TASK INPUT:
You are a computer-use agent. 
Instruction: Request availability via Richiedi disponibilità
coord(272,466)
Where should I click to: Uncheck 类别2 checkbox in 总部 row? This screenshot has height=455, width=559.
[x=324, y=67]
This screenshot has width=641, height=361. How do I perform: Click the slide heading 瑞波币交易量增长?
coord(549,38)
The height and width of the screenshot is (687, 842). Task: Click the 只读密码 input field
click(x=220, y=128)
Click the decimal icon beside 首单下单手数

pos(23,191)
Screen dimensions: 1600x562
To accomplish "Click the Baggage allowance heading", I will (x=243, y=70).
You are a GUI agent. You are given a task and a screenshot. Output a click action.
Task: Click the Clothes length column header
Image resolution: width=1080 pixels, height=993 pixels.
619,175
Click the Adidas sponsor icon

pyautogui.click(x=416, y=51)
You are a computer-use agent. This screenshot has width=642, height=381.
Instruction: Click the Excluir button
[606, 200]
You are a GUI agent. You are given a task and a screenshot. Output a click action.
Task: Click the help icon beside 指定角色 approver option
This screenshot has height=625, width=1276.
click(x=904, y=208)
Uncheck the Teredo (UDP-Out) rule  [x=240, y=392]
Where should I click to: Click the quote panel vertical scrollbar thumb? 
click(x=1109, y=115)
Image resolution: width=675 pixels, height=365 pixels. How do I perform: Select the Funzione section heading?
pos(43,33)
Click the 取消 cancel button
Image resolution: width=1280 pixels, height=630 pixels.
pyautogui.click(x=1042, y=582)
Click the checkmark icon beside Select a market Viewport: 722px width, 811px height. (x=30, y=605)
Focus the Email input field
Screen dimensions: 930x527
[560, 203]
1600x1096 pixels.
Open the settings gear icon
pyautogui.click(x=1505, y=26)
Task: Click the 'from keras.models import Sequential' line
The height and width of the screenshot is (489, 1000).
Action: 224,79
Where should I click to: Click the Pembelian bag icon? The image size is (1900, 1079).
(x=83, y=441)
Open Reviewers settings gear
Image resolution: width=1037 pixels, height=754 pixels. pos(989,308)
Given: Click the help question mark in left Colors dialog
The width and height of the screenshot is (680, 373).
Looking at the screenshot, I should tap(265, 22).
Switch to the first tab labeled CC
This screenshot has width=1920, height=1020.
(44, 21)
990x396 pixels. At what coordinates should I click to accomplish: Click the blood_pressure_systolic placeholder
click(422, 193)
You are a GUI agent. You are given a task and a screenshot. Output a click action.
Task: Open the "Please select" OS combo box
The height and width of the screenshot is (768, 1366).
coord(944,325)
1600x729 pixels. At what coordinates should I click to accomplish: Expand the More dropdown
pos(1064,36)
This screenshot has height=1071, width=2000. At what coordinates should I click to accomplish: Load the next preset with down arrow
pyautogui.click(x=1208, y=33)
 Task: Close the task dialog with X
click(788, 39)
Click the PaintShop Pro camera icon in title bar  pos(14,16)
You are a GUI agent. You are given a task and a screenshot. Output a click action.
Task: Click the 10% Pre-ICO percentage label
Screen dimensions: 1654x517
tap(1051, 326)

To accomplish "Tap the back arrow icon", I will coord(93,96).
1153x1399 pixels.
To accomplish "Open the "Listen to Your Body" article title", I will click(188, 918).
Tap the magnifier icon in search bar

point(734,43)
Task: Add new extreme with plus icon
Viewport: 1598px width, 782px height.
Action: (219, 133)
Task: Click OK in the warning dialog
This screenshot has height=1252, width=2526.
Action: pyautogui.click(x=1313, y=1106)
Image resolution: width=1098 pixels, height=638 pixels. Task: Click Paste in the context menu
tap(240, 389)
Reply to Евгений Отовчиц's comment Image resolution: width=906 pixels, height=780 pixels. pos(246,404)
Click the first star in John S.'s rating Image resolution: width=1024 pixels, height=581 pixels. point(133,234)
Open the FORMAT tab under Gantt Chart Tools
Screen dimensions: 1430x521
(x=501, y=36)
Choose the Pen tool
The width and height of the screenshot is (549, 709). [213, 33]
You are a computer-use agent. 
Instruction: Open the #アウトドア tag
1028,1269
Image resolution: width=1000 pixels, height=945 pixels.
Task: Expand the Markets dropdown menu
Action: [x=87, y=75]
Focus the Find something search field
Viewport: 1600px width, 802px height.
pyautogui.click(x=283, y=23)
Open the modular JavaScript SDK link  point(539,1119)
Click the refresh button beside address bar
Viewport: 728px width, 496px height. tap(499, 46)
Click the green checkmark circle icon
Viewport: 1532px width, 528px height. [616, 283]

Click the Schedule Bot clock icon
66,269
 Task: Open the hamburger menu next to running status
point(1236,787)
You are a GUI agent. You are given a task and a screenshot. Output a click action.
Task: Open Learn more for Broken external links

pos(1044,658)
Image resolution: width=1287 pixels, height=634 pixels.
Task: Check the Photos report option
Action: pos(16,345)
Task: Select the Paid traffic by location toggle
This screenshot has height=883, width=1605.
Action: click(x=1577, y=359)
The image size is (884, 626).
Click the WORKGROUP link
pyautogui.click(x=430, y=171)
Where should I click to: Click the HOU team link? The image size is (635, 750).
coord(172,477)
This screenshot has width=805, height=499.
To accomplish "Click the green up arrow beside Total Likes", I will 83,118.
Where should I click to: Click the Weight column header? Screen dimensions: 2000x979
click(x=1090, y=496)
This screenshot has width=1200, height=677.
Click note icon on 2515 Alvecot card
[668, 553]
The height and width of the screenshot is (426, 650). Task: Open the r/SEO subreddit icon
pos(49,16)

WHAT TO PRODUCE: Once you have read the records above, please copy them out exactly.

ANSWER BELOW:
You are a computer-use agent. 
Instruction: Request availability via Richiedi disponibilità
coord(272,466)
Where should I click to: Uncheck 类别2 checkbox in 总部 row? This screenshot has height=455, width=559.
[x=324, y=67]
This screenshot has width=641, height=361. How do I perform: Click the slide heading 瑞波币交易量增长?
coord(549,38)
The height and width of the screenshot is (687, 842). Task: Click the 只读密码 input field
click(x=220, y=128)
Click the decimal icon beside 首单下单手数

pos(23,191)
Screen dimensions: 1600x562
To accomplish "Click the Baggage allowance heading", I will (x=243, y=70).
You are a GUI agent. You are given a task and a screenshot. Output a click action.
Task: Click the Clothes length column header
Image resolution: width=1080 pixels, height=993 pixels.
619,175
Click the Adidas sponsor icon

pyautogui.click(x=416, y=51)
You are a computer-use agent. This screenshot has width=642, height=381.
Instruction: Click the Excluir button
[606, 200]
You are a GUI agent. You are given a task and a screenshot. Output a click action.
Task: Click the help icon beside 指定角色 approver option
This screenshot has height=625, width=1276.
click(x=904, y=208)
Uncheck the Teredo (UDP-Out) rule  [x=240, y=392]
Where should I click to: Click the quote panel vertical scrollbar thumb? 
click(x=1109, y=115)
Image resolution: width=675 pixels, height=365 pixels. How do I perform: Select the Funzione section heading?
pos(43,33)
Click the 取消 cancel button
Image resolution: width=1280 pixels, height=630 pixels.
pyautogui.click(x=1042, y=582)
Click the checkmark icon beside Select a market Viewport: 722px width, 811px height. (x=30, y=605)
Focus the Email input field
Screen dimensions: 930x527
[560, 203]
1600x1096 pixels.
Open the settings gear icon
pyautogui.click(x=1505, y=26)
Task: Click the 'from keras.models import Sequential' line
The height and width of the screenshot is (489, 1000).
Action: 224,79
Where should I click to: Click the Pembelian bag icon? The image size is (1900, 1079).
(x=83, y=441)
Open Reviewers settings gear
Image resolution: width=1037 pixels, height=754 pixels. pos(989,308)
Given: Click the help question mark in left Colors dialog
The width and height of the screenshot is (680, 373).
Looking at the screenshot, I should tap(265, 22).
Switch to the first tab labeled CC
This screenshot has width=1920, height=1020.
(44, 21)
990x396 pixels. At what coordinates should I click to accomplish: Click the blood_pressure_systolic placeholder
click(422, 193)
You are a GUI agent. You are given a task and a screenshot. Output a click action.
Task: Open the "Please select" OS combo box
The height and width of the screenshot is (768, 1366).
coord(944,325)
1600x729 pixels. At what coordinates should I click to accomplish: Expand the More dropdown
pos(1064,36)
This screenshot has height=1071, width=2000. At what coordinates should I click to accomplish: Load the next preset with down arrow
pyautogui.click(x=1208, y=33)
 Task: Close the task dialog with X
click(788, 39)
Click the PaintShop Pro camera icon in title bar  pos(14,16)
You are a GUI agent. You are given a task and a screenshot. Output a click action.
Task: Click the 10% Pre-ICO percentage label
Screen dimensions: 1654x517
tap(1051, 326)

To accomplish "Tap the back arrow icon", I will coord(93,96).
1153x1399 pixels.
To accomplish "Open the "Listen to Your Body" article title", I will click(188, 918).
Tap the magnifier icon in search bar

point(734,43)
Task: Add new extreme with plus icon
Viewport: 1598px width, 782px height.
Action: (219, 133)
Task: Click OK in the warning dialog
This screenshot has height=1252, width=2526.
Action: pyautogui.click(x=1313, y=1106)
Image resolution: width=1098 pixels, height=638 pixels. Task: Click Paste in the context menu
tap(240, 389)
Reply to Евгений Отовчиц's comment Image resolution: width=906 pixels, height=780 pixels. pos(246,404)
Click the first star in John S.'s rating Image resolution: width=1024 pixels, height=581 pixels. point(133,234)
Open the FORMAT tab under Gantt Chart Tools
Screen dimensions: 1430x521
(x=501, y=36)
Choose the Pen tool
The width and height of the screenshot is (549, 709). [213, 33]
You are a computer-use agent. 
Instruction: Open the #アウトドア tag
1028,1269
Image resolution: width=1000 pixels, height=945 pixels.
Task: Expand the Markets dropdown menu
Action: [x=87, y=75]
Focus the Find something search field
Viewport: 1600px width, 802px height.
pyautogui.click(x=283, y=23)
Open the modular JavaScript SDK link  point(539,1119)
Click the refresh button beside address bar
Viewport: 728px width, 496px height. tap(499, 46)
Click the green checkmark circle icon
Viewport: 1532px width, 528px height. [616, 283]

Click the Schedule Bot clock icon
66,269
 Task: Open the hamburger menu next to running status
point(1236,787)
You are a GUI agent. You are given a task and a screenshot. Output a click action.
Task: Open Learn more for Broken external links

pos(1044,658)
Image resolution: width=1287 pixels, height=634 pixels.
Task: Check the Photos report option
Action: pos(16,345)
Task: Select the Paid traffic by location toggle
This screenshot has height=883, width=1605.
Action: click(x=1577, y=359)
The image size is (884, 626).
Click the WORKGROUP link
pyautogui.click(x=430, y=171)
Where should I click to: Click the HOU team link? The image size is (635, 750).
coord(172,477)
This screenshot has width=805, height=499.
To accomplish "Click the green up arrow beside Total Likes", I will 83,118.
Where should I click to: Click the Weight column header? Screen dimensions: 2000x979
click(x=1090, y=496)
This screenshot has width=1200, height=677.
Click note icon on 2515 Alvecot card
[668, 553]
The height and width of the screenshot is (426, 650). Task: Open the r/SEO subreddit icon
pos(49,16)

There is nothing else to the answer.